Possibly Pythonic Tail Call Optimization (TCO/TRE)

Chris Angelico rosuav at gmail.com
Tue Jul 14 23:05:50 EDT 2015


On Wed, Jul 15, 2015 at 11:01 AM, Terry Reedy <tjreedy at udel.edu> wrote:
> On 7/14/2015 1:52 PM, Chris Angelico wrote:
>>
>> On Wed, Jul 15, 2015 at 3:43 AM, Marko Rauhamaa <marko at pacujo.net> wrote:
>>>
>>> I don't like the way integer overflows are explicitly undefined in
>>> modern C.
>>>
>>> Similarly, I don't like the way tail call behavior is undefined in
>>> Python.
>>
>>
>> Where in the Python spec is it stated that tail call behaviour is
>> undefined?
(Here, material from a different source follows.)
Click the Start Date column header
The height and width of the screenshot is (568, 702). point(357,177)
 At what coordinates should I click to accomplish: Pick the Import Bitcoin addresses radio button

The behaviour of the 'return' statement is well defined: it
>> evaluates its expression (or None), *then* removes the top of the call
>> stack and passes control back to the caller:
>>
>> https://docs.python.org/3/reference/simple_stmts.html#the-return-statement
>
>
> I do not see anything there explicitly about call stacks.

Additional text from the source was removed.